Brief » Reproduce the stretch of the listing below from the line containing "This screenshot has width=746, height=1812." through the line containing "at that location.", and leave the pictures out of your answer.

Data for processing »
+===+

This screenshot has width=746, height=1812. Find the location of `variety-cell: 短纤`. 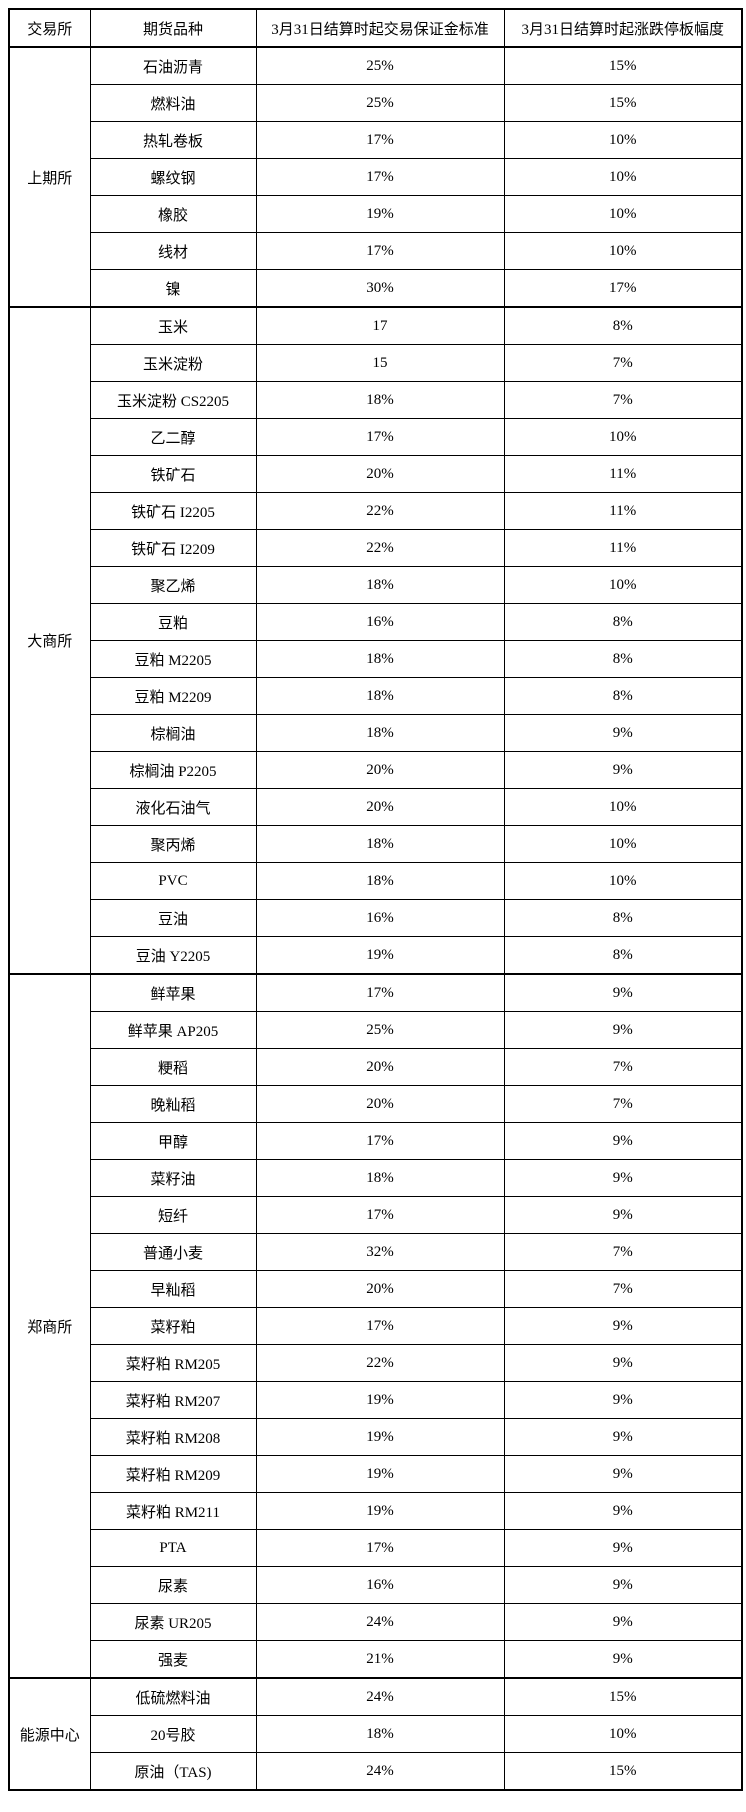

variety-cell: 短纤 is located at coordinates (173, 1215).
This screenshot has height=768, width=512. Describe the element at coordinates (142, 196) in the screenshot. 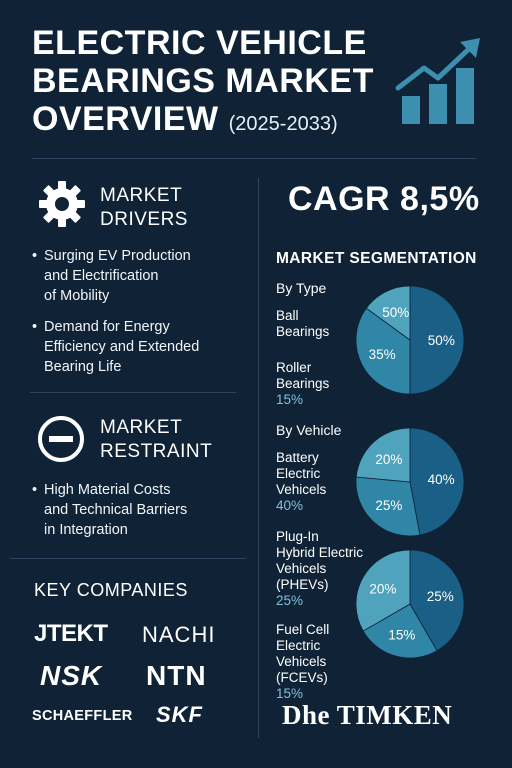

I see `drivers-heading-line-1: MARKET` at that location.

+===+

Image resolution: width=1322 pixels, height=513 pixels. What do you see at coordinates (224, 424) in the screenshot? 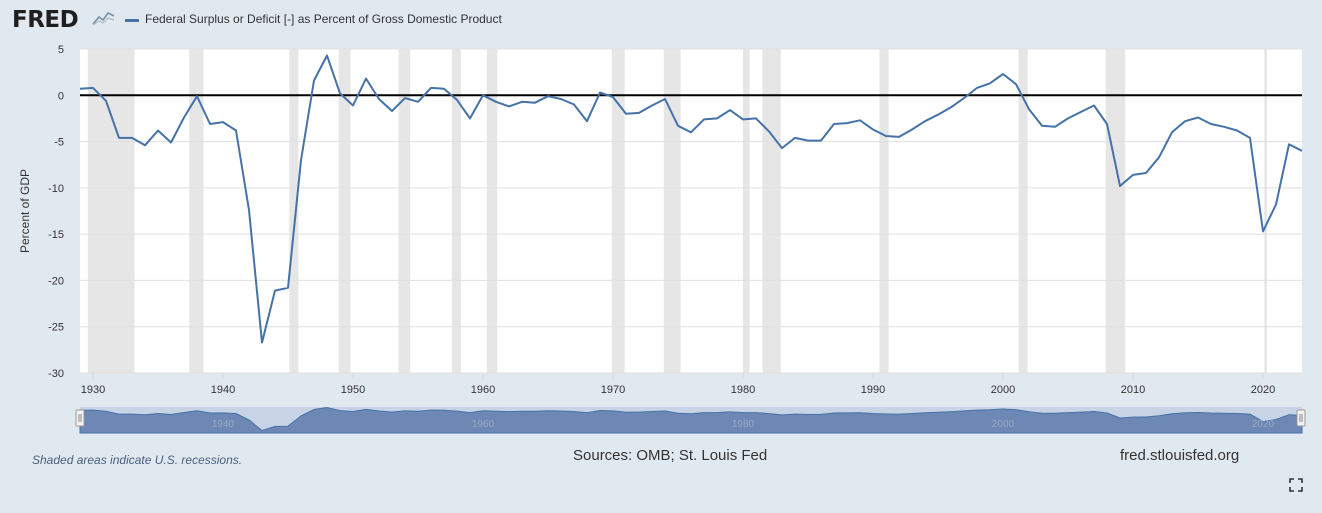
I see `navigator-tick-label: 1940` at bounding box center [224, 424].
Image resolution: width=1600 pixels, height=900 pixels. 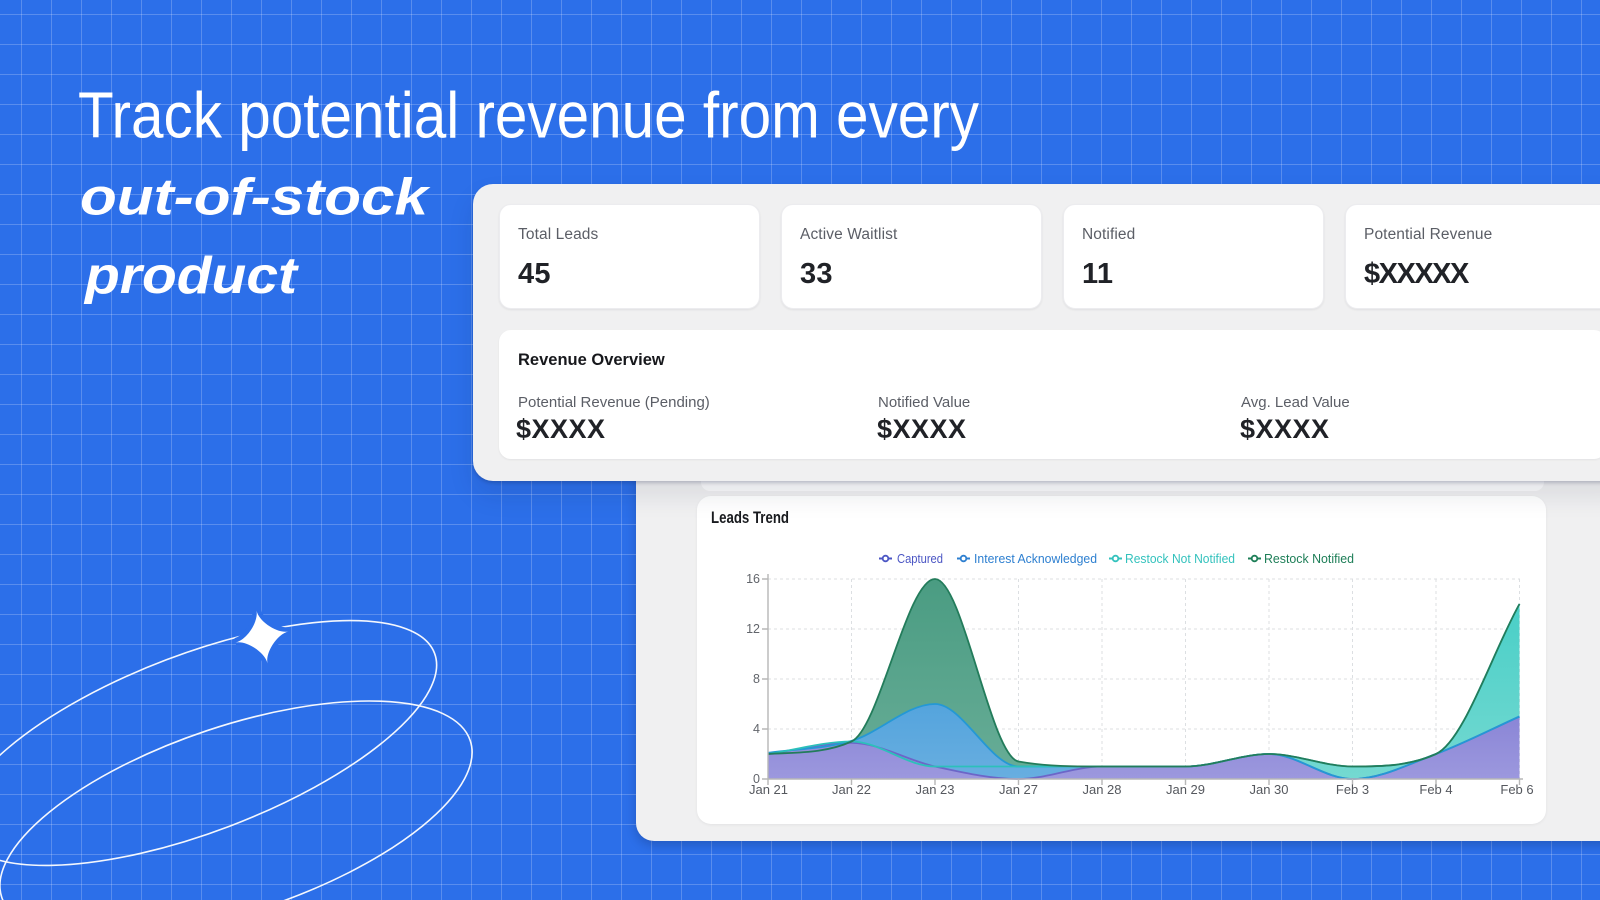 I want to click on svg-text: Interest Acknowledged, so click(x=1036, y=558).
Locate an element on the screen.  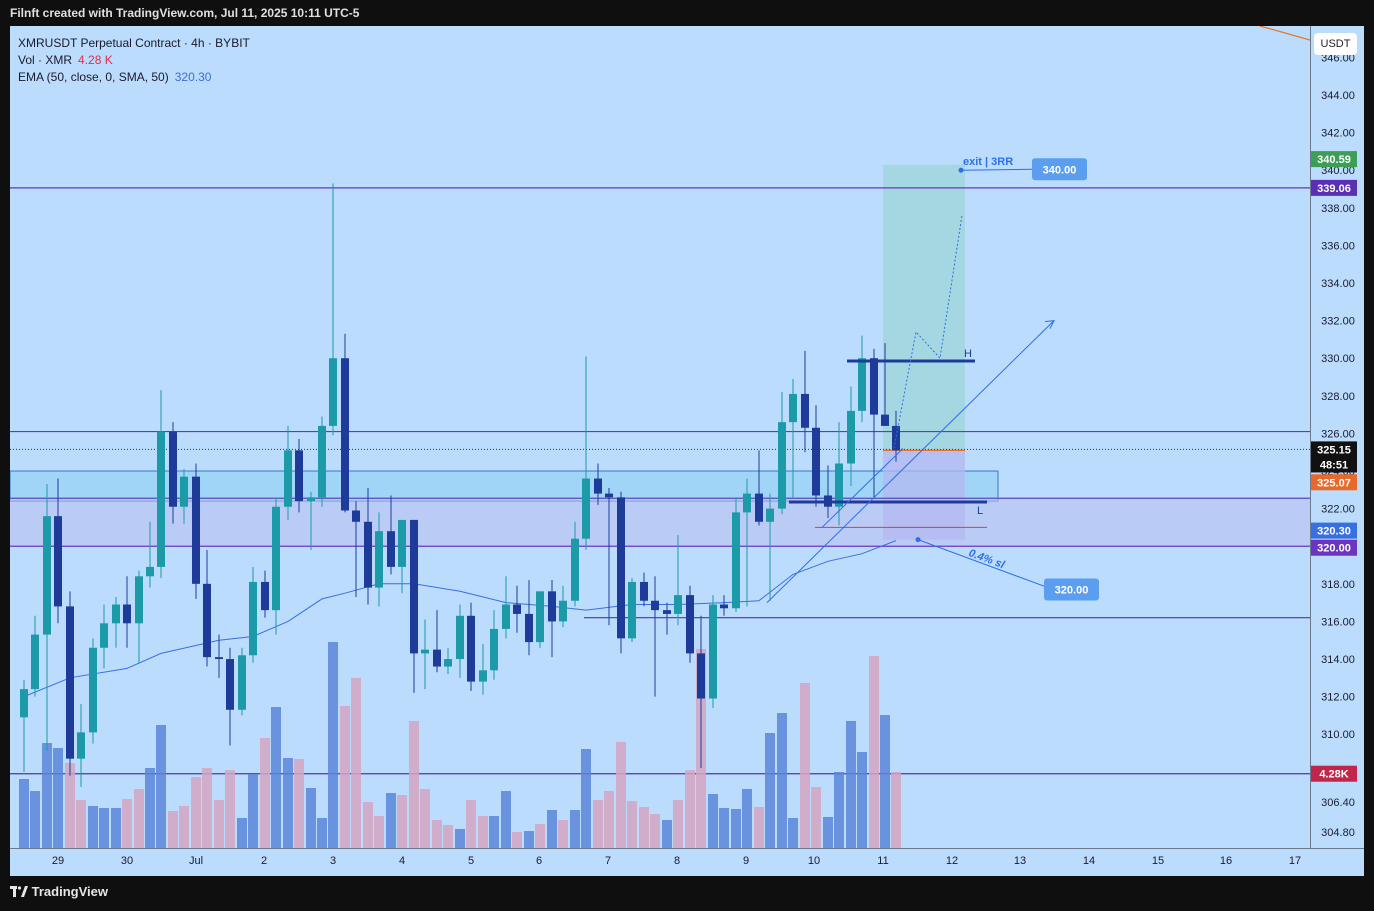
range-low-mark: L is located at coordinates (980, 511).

+===+

Result below »
This screenshot has width=746, height=1812. Find the location of `variety-cell: 短纤`. 

variety-cell: 短纤 is located at coordinates (173, 1215).
This screenshot has height=768, width=512. Describe the element at coordinates (142, 196) in the screenshot. 

I see `drivers-heading-line-1: MARKET` at that location.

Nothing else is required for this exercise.